Germline Mutations Related to Complete Remission After Neoadjuvant Chemotherapy in Patients With Triple-negative Breast Cancer

Abstract

Purpose: Triple-negative breast cancer (TNBC) is a frequent phenotype of BRCA-mutant tumors. Tumors with BRCAness may show characteristics of BRCA-mutant tumors and respond to similar treatments. Next-generation sequencing is an efficient and cost-effective method for simultaneously sequencing multiple cancer susceptibility genes, surpassing conventional Sanger testing. Methods: A total of 148 women with TNBC were recruited from December 2015 to November 2018, as part of a sub-analysis based on the PEARLY trial data.
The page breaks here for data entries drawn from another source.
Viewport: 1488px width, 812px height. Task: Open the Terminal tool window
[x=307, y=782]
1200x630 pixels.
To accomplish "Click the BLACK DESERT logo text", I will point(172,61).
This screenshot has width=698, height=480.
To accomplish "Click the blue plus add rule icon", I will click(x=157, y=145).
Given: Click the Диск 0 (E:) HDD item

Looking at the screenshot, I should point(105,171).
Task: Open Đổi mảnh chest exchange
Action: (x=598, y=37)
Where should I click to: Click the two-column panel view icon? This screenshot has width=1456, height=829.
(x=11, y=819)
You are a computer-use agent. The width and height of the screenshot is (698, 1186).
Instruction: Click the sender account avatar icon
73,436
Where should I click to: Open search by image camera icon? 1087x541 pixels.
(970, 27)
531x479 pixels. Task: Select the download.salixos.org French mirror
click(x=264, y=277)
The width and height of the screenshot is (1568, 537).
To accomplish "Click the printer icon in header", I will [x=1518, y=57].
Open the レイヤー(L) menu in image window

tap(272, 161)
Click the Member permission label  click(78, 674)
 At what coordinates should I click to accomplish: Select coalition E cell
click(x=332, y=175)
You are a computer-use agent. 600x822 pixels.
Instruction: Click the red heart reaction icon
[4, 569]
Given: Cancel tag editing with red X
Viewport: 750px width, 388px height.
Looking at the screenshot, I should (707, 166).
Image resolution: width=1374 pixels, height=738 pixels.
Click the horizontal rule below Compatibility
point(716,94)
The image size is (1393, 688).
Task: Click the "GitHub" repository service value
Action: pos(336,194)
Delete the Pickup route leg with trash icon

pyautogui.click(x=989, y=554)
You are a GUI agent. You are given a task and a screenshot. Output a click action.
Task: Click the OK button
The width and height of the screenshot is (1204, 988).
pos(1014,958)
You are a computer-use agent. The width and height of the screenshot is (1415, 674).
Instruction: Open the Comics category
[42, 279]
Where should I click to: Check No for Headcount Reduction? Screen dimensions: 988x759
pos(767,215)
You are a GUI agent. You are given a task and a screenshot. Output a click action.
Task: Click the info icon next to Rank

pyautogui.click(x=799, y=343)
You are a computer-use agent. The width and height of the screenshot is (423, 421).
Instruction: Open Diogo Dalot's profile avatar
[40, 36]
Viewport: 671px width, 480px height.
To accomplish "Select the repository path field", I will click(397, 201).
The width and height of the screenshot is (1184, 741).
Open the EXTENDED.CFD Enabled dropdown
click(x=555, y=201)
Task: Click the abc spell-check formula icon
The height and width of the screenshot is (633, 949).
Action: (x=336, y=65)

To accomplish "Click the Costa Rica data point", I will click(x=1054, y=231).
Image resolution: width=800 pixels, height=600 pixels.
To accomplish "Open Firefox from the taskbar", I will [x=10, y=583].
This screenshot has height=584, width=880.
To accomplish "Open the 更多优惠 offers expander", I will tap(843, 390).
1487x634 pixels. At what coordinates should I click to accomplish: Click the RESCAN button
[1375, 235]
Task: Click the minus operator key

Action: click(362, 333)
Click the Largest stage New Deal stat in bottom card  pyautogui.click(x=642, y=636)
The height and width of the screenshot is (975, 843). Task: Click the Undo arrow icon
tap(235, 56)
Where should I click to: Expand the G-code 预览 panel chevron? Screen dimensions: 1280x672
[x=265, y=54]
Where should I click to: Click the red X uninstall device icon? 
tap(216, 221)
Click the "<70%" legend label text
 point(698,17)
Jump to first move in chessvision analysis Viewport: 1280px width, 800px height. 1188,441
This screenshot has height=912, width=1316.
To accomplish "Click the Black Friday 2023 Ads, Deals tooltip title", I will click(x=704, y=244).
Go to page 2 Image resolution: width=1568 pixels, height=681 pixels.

Of them, 103 patients received neoadjuvant chemotherapy (NCT). The targeted genes related to hereditary cancers were sequenced using the 65-gene germline next-generation sequencing (gNGS) panel pathogenic and likely pathogenic variants (P&LPs) were determined by Sanger sequencing. We examined the occurrence of pathologic complete remission (ypCR) in patients with P&LPs. Results: The patients' median age was 47 years (range, 27-69 years). Twenty (13.7%) of 148 patients had P&LP in six genes, including BARD1 (n = 2), BRCA1 (n = 9), BRCA2 (n = 5), CHEK2 (n = 1), RAD51C (n = 1), and RAD51D (n = 2). Among the 103 patients with NCT, 43 (41.7%) achieved ypCR (P & LPs; 9 individuals vs. non-variants; 34 individuals). Among the 103 patients with NCT, 14 (9.3%) had P&LPs. Nine of 14 patients with P&LPs, including BARD1 (n = 2), BRCA1 (n = 4), BRCA2 (n = 1), RAD51C (n = 1), and RAD51D (n = 1), achieved ypCR, showing a trend toward statistical significance (p = 0.066). Conclusion: Germline P&LP mutations in TNBC patients can be detected by gNGS. This panel test can identify BRCA and BRCAness mutations that may predict ypCR in TNBC.